The L3 cache implements graceful error handling:

  • Encryption failures: Fall back to unencrypted storage with warnings
  • File system errors: Retry with exponential backoff
  • Corruption detection: Automatic cleanup of corrupted entries
  • Permission issues: Clear error messages and recovery suggestions

Use Cases & Best Practices

Ideal Use Cases

  • Long-term secret caching: Store frequently accessed secrets with 24+ hour TTL
  • Offline resilience: Maintain critical data availability during network outages
  • Cross-restart persistence: Preserve expensive computations across deployments
  • Backup cache layer: Fallback when distributed caches are unavailable
  • Development environments: Reduce API calls during development and testing

Performance Optimization

  • Batch operations: Use pattern-based clearing for bulk cache invalidation
  • TTL tuning: Set longer TTLs for stable data, shorter for dynamic content
  • Storage location: Use fast SSDs for cache storage when possible
  • Cleanup scheduling: Adjust cleanup intervals based on cache churn rate
  • Encryption trade-offs: Disable encryption for non-sensitive data to improve performance

Security Best Practices

  • Key management: Use environment variables in production, never hardcode keys
  • File permissions: Ensure cache directory has restrictive permissions (0700)
  • Regular audits: Monitor cache access patterns for anomalies
  • Key rotation: Implement periodic key rotation (manual process currently)
  • Backup strategy: Include encryption keys in disaster recovery procedures

Operational Considerations

  • Disk space monitoring: Set up alerts for cache directory disk usage
  • Performance monitoring: Track cache hit rates and response times
  • Log analysis: Monitor encryption/decryption errors and file system issues
  • Cleanup verification: Ensure expired entries are properly removed
  • Recovery procedures: Document cache rebuild processes for disaster recovery

Integration Patterns

  • Vault secrets: Cache KV secrets with appropriate TTLs based on sensitivity
  • Authentication data: Store token validation results with security-appropriate TTLs
  • Configuration data: Cache mount information and engine metadata
  • Policy evaluation: Store policy decision results for performance
  • Lease management: Cache lease information with proper expiration handling

Troubleshooting

Common Issues

  • Permission denied: Check file system permissions on cache directory
  • Encryption key mismatch: Verify key consistency across restarts
  • Disk space full: Monitor and clean up cache directory regularly
  • Slow performance: Check disk I/O performance and consider SSD storage
  • Memory usage: Monitor process memory for large cached objects

Debugging Tools

  • Cache statistics: Use Vaultx.Cache.stats() for performance metrics
  • Log analysis: Enable debug logging for detailed operation tracking
  • File inspection: Examine cache files directly (encrypted files will be binary)
  • Process monitoring: Check GenServer health and restart patterns
  • Metrics collection: Use telemetry data for performance analysis

Summary

Functions

Returns a specification to start this module under a supervisor.

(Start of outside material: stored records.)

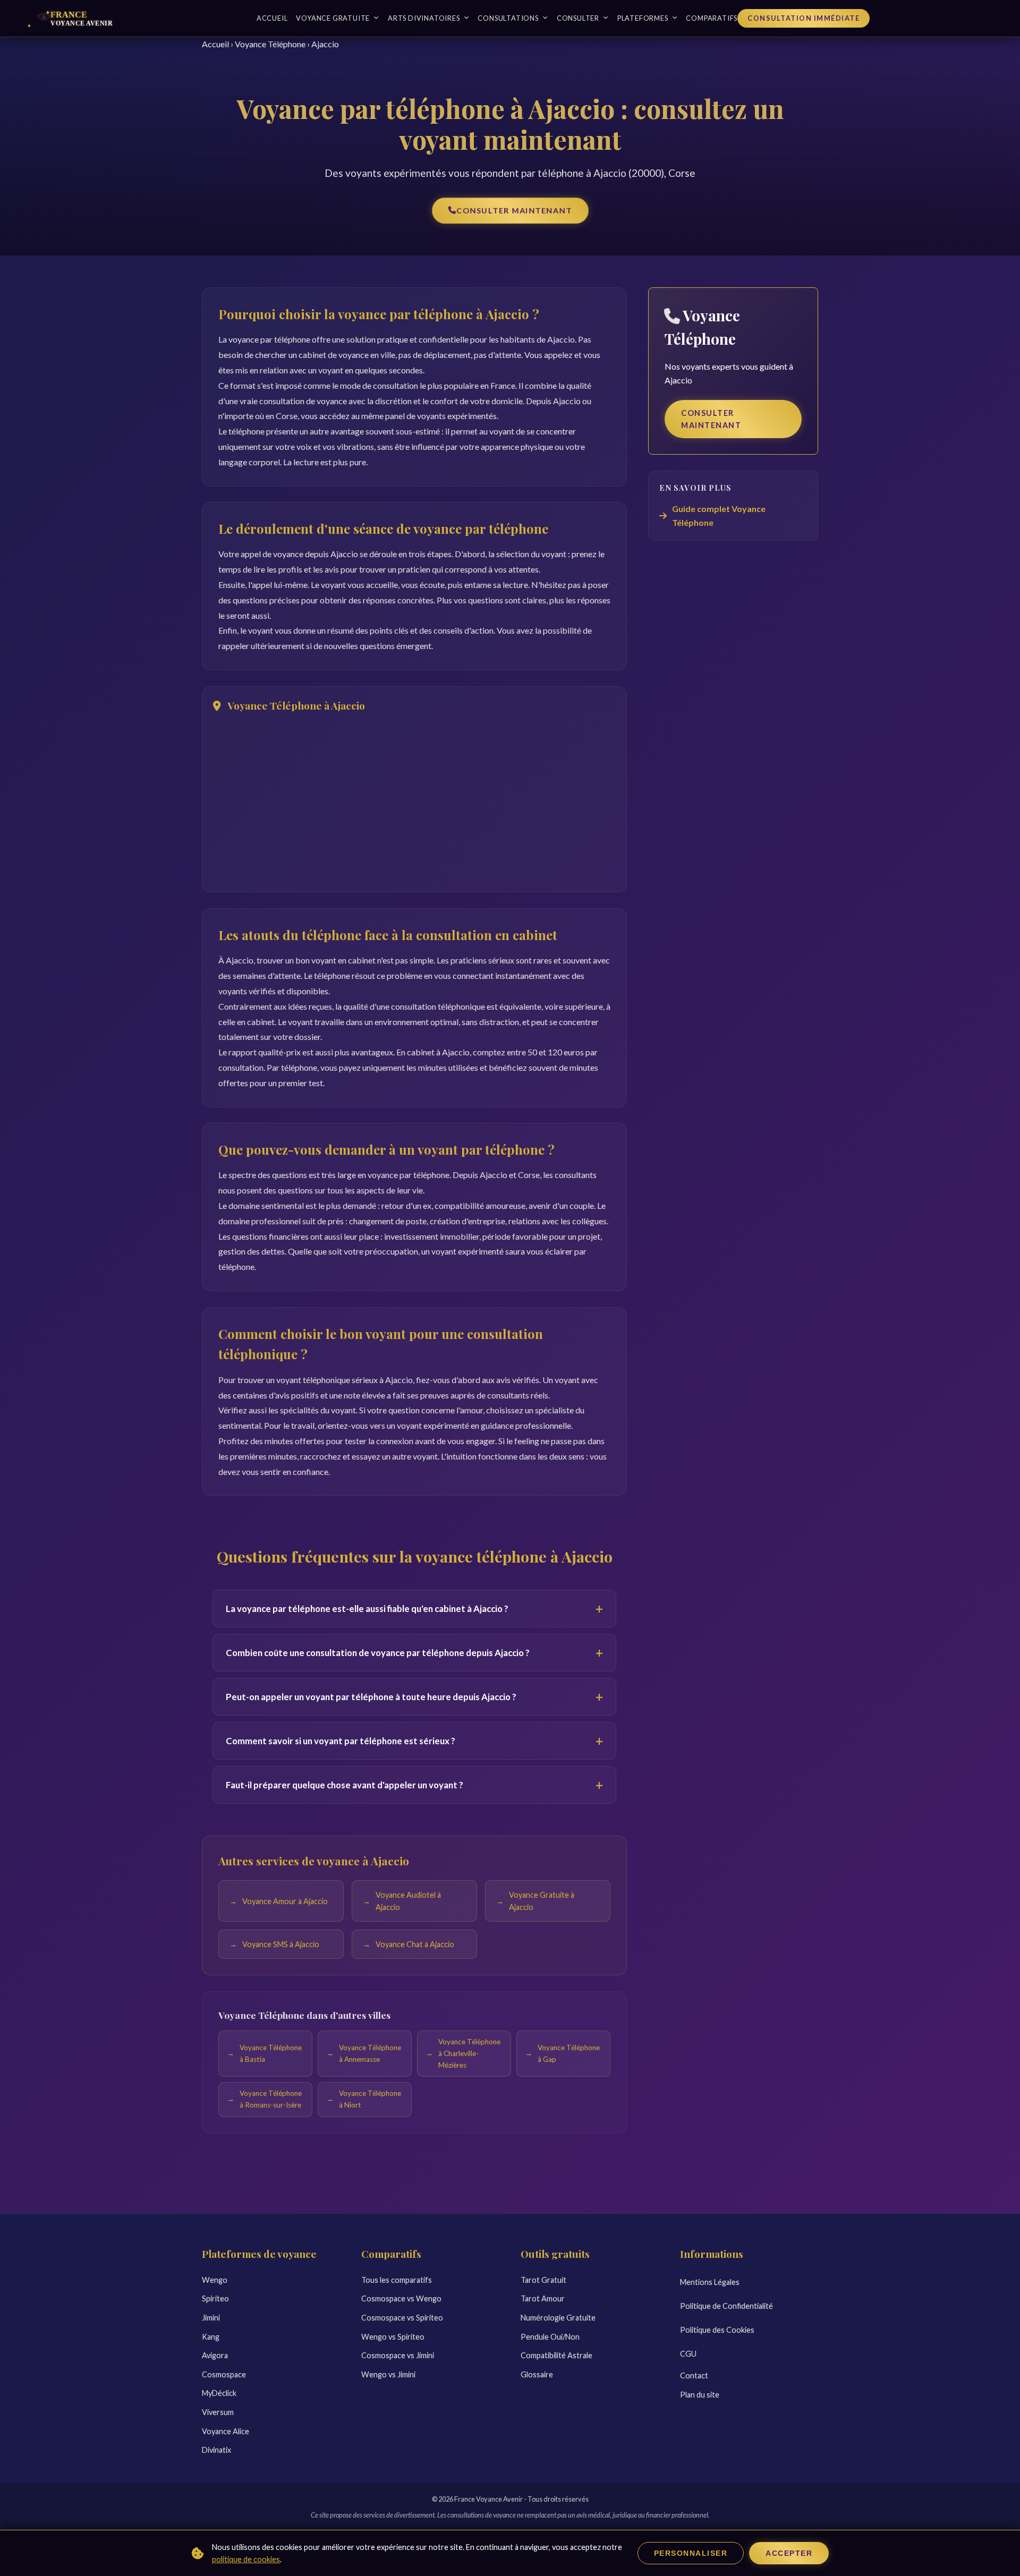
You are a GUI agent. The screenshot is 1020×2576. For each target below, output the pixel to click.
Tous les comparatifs (396, 2279)
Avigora (215, 2355)
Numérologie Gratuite (558, 2317)
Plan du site (699, 2394)
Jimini (211, 2317)
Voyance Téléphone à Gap (569, 2053)
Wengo (214, 2279)
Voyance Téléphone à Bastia (271, 2053)
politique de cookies (246, 2559)
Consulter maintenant (514, 210)
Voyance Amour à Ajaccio (285, 1901)
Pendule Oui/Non (550, 2336)
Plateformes (642, 18)
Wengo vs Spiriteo (392, 2336)
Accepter (789, 2553)
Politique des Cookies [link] (717, 2329)
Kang (210, 2336)
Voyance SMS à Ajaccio (280, 1944)
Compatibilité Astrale (556, 2355)
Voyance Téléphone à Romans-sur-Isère (271, 2099)
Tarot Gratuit (543, 2279)
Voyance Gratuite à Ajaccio (541, 1901)
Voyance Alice (225, 2431)
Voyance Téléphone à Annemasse (370, 2053)
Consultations (508, 18)
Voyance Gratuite (333, 18)
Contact (694, 2375)
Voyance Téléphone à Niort (370, 2099)
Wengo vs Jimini (388, 2374)
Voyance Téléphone (270, 44)
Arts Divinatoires (424, 18)
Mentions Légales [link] (710, 2282)
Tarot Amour (543, 2298)
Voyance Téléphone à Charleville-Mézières (469, 2053)
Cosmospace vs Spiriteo (402, 2317)
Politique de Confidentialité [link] (726, 2305)
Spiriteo (215, 2298)
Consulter (578, 18)
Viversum (218, 2412)
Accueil (272, 18)
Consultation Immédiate (803, 18)
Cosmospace (224, 2374)
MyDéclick (219, 2393)
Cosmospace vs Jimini (397, 2355)
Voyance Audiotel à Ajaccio (408, 1901)
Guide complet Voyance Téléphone (719, 515)
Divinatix (216, 2449)
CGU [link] (688, 2353)
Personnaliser (691, 2553)
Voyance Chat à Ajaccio (415, 1944)
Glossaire (537, 2374)
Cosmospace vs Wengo (401, 2298)
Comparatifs (711, 18)
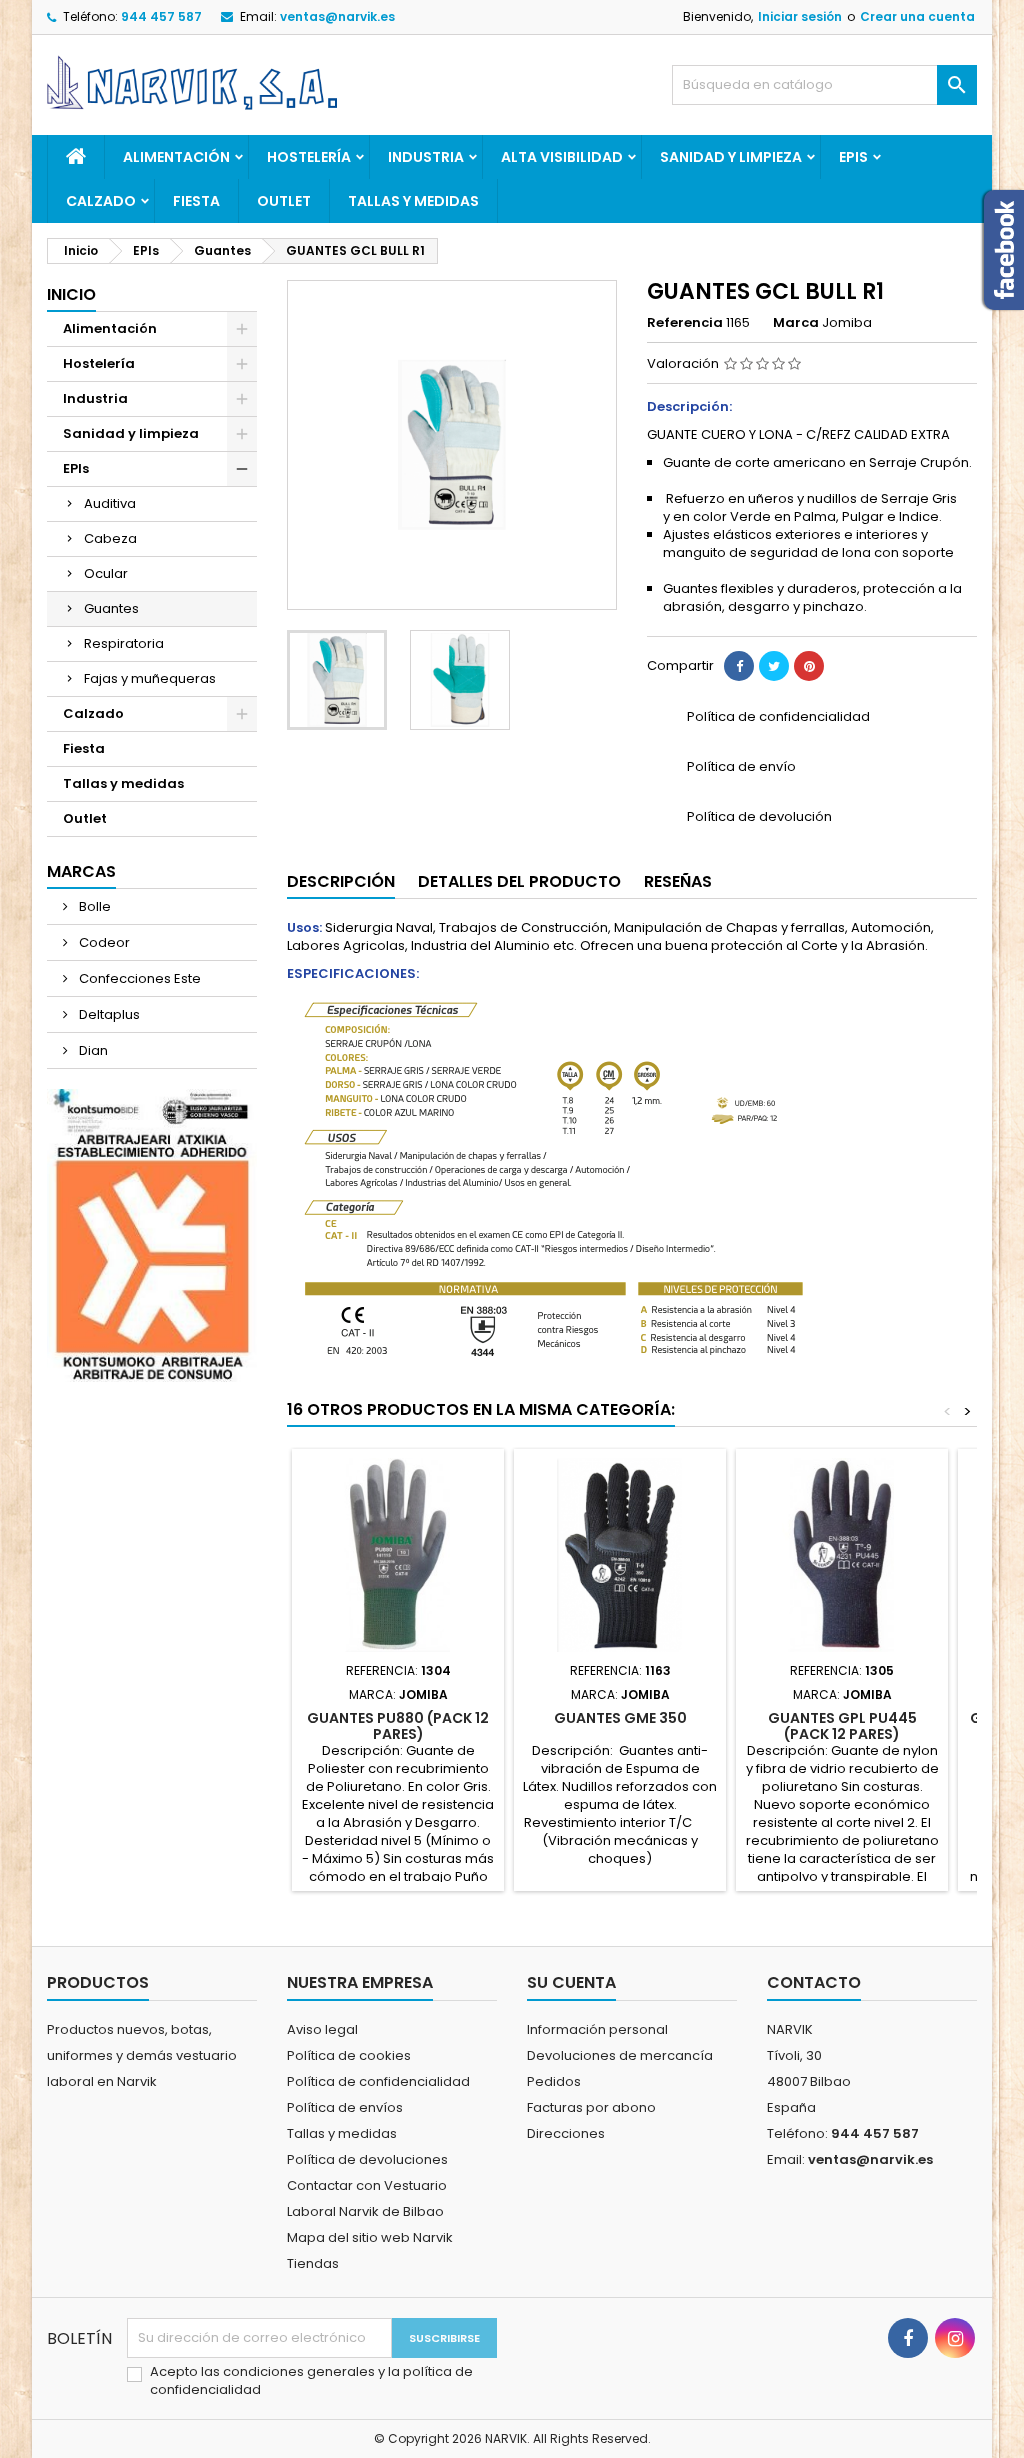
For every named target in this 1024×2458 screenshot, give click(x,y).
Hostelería (309, 157)
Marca (796, 323)
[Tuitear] (774, 666)
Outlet (284, 201)
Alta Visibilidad (562, 157)
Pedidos (554, 2081)
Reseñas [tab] (678, 881)
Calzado (101, 201)
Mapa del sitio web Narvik (370, 2237)
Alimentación (176, 157)
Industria (426, 157)
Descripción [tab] (341, 881)
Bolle (93, 906)
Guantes (111, 608)
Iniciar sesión (800, 16)
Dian (92, 1050)
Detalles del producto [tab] (519, 881)
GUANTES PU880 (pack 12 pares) (398, 1726)
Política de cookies (349, 2055)
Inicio (71, 294)
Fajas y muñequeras (150, 678)
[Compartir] (739, 666)
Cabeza (110, 538)
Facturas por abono (591, 2107)
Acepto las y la (311, 2381)
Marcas (81, 871)
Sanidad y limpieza (731, 157)
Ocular (106, 573)
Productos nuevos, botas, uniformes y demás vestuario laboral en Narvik (142, 2055)
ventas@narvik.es (337, 16)
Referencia (685, 323)
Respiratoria (124, 643)
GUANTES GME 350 (620, 1718)
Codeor (103, 942)
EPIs (853, 157)
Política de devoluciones (367, 2159)
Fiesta (196, 201)
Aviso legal (322, 2029)
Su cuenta (571, 1982)
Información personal (597, 2029)
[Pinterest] (809, 666)
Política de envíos (345, 2107)
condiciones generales (300, 2371)
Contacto (814, 1982)
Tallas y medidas (413, 201)
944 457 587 (161, 16)
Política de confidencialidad (378, 2081)
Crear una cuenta (917, 16)
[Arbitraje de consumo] (152, 1234)
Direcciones (566, 2133)
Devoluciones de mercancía (620, 2055)
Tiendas (313, 2263)
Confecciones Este (138, 978)
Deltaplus (108, 1014)
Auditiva (110, 503)
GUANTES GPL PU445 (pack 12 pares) (842, 1726)
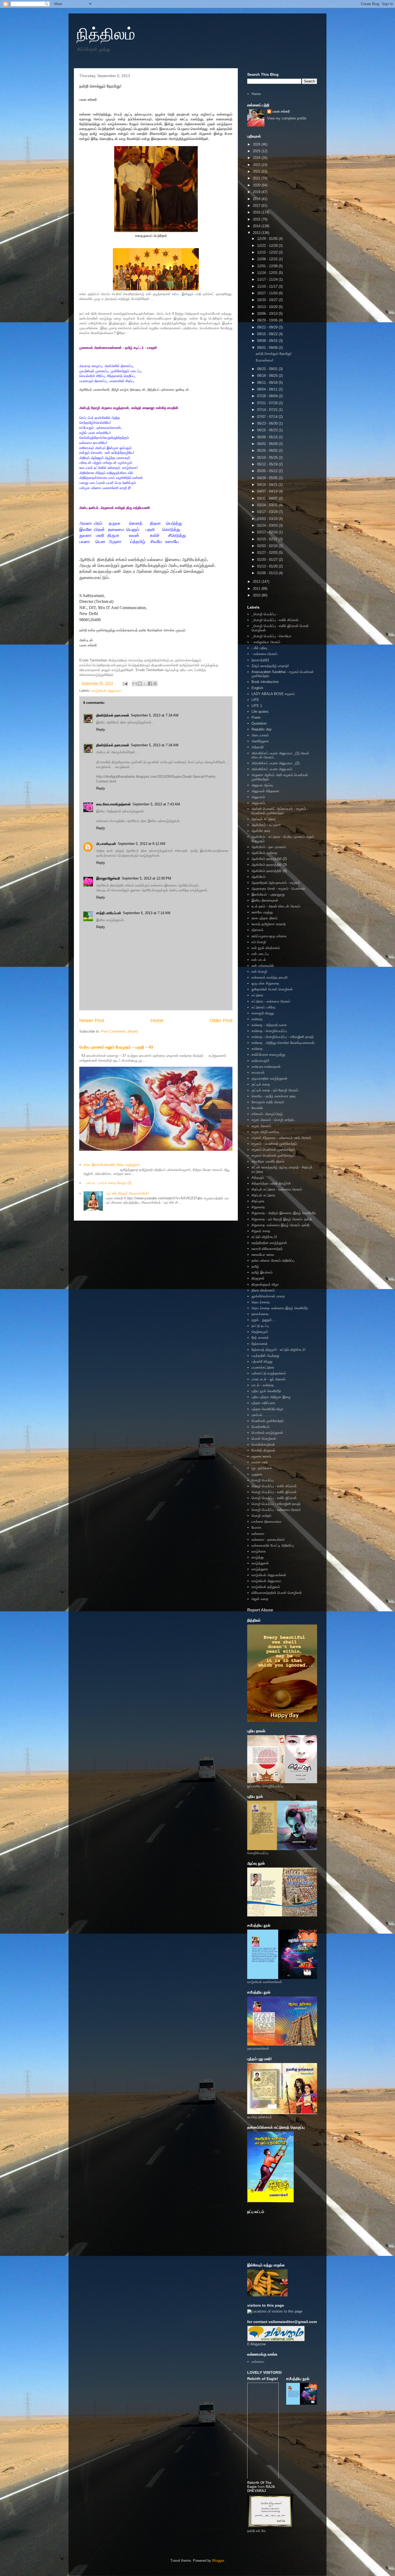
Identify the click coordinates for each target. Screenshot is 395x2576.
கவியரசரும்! (260, 1061)
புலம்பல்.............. (264, 1415)
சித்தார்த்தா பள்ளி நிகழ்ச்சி (271, 1183)
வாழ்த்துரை (260, 1569)
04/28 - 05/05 (268, 478)
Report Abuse (260, 1610)
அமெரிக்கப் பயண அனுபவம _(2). (276, 763)
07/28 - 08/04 (268, 396)
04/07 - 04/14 (268, 491)
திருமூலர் (258, 1278)
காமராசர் (258, 1072)
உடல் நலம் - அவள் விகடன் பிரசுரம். (276, 906)
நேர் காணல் (260, 1338)
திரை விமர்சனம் (263, 1290)
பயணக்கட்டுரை (263, 1367)
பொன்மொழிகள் (263, 1444)
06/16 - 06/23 (268, 430)
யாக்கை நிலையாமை (266, 1521)
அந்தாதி (258, 747)
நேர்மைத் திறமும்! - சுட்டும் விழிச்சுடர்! (279, 1350)
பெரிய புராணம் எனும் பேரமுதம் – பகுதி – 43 (116, 1047)
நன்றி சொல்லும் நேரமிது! (274, 354)
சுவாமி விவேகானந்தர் (267, 1249)
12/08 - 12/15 (268, 259)
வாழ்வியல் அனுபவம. (107, 691)
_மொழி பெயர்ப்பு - (265, 614)
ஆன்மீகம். (259, 877)
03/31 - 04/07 (268, 498)
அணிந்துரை (260, 741)
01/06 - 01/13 (268, 573)
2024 (257, 158)
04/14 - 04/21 (268, 485)
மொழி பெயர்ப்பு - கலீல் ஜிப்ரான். (275, 1498)
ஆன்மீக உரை (261, 831)
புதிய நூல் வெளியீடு (266, 1391)
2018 (257, 199)
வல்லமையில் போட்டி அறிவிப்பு (273, 1545)
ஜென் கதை (260, 1599)
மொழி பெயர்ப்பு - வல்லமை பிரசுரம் (276, 1510)
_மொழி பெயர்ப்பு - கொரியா (272, 636)
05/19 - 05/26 (268, 457)
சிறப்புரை (258, 1201)
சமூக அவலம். (262, 1126)
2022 (257, 171)
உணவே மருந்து (262, 912)
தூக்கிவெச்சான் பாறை (268, 1296)
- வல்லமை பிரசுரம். (265, 654)
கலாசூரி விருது (263, 1013)
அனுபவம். (259, 803)
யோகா (256, 1527)
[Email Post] (125, 683)
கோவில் (257, 1108)
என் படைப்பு (260, 954)
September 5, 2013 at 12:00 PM (146, 878)
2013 (257, 233)
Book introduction (265, 682)
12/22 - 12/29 (268, 246)
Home (156, 1020)
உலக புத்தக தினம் (265, 918)
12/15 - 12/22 (268, 252)
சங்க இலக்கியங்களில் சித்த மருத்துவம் (112, 1165)
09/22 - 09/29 (268, 327)
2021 (257, 178)
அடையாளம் (260, 735)
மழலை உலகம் (261, 1456)
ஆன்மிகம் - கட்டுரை (266, 825)
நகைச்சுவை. (261, 1314)
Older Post (221, 1020)
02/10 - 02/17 (268, 539)
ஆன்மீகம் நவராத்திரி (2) (269, 859)
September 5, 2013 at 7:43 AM (156, 804)
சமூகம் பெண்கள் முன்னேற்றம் (273, 1150)
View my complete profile (286, 118)
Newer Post (91, 1020)
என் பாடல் (259, 960)
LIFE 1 (257, 706)
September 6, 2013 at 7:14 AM (146, 913)
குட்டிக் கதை (261, 1084)
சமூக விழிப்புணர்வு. (266, 1132)
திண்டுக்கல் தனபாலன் (112, 715)
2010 (257, 595)
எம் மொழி (259, 942)
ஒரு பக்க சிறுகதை (265, 983)
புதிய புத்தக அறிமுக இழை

Performs cleanup of expired entries.

Clears L3 cache.

Deletes a value from L3 cache.

Gets a value from L3 cache.

Puts a value into L3 cache.

Starts the L3 cache.

Gets L3 cache statistics.

Functions

child_spec(init_arg)

Returns a specification to start this module under a supervisor.

See Supervisor.

cleanup()

Performs cleanup of expired entries.

clear(pattern \\ :all)

Clears L3 cache.

delete(key)

Deletes a value from L3 cache.

get(key)

Gets a value from L3 cache.

put(key, value, opts \\ [])

Puts a value into L3 cache.

start_link(config)

Starts the L3 cache.

stats()

Gets L3 cache statistics.